### [Task requirements]
Reproduce all of the data below verbatim, omitting the pictures from your answer.

(Collected data entries)
************

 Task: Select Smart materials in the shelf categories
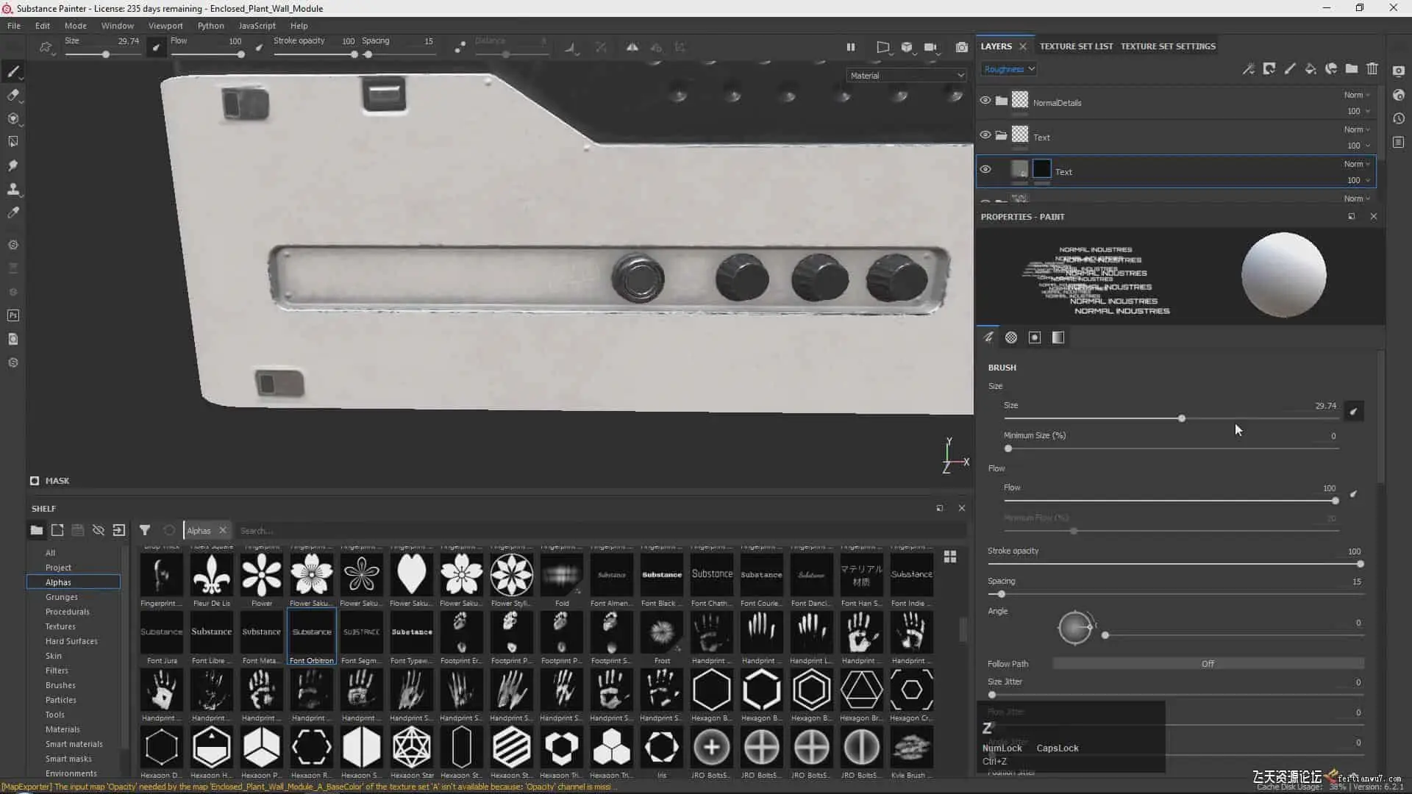click(x=74, y=744)
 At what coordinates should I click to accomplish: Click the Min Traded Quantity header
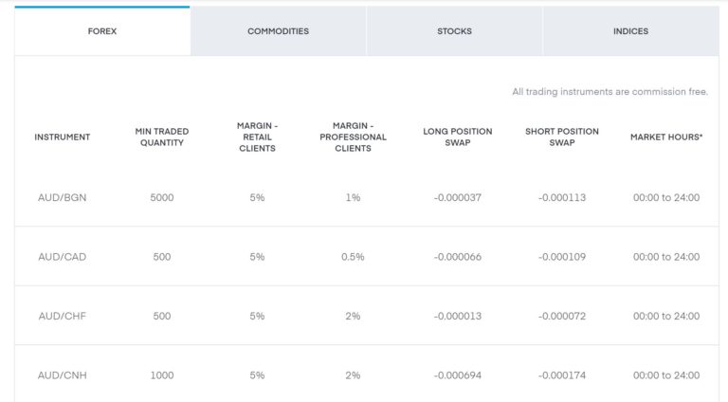pos(162,137)
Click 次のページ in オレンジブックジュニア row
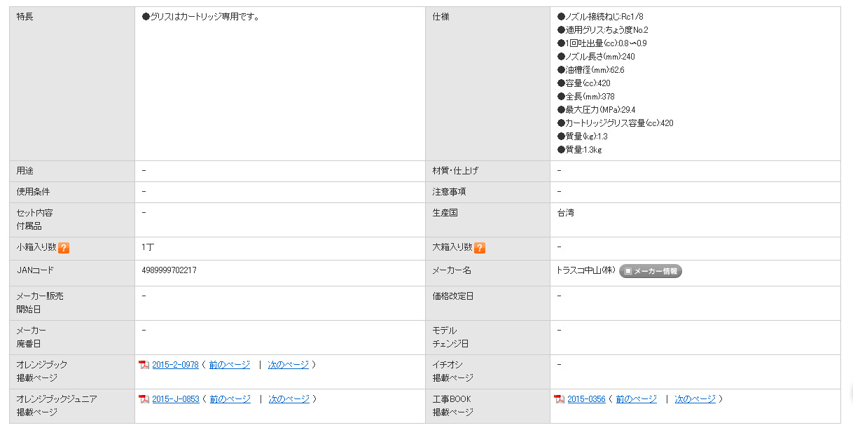 pyautogui.click(x=289, y=399)
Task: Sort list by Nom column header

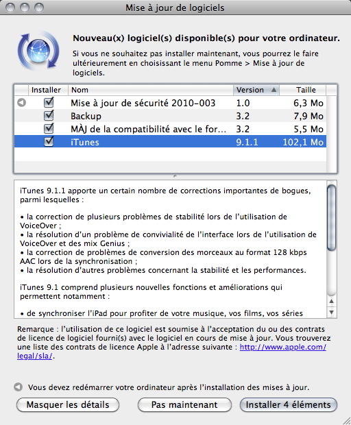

************

### [Exercise response]
 Task: Select Smart materials in the shelf categories
click(x=74, y=744)
 At what coordinates should I click to accomplish: Click the Min Traded Quantity header
pos(162,137)
Click 次のページ in オレンジブックジュニア row
 pyautogui.click(x=289, y=399)
Task: Sort list by Nom column header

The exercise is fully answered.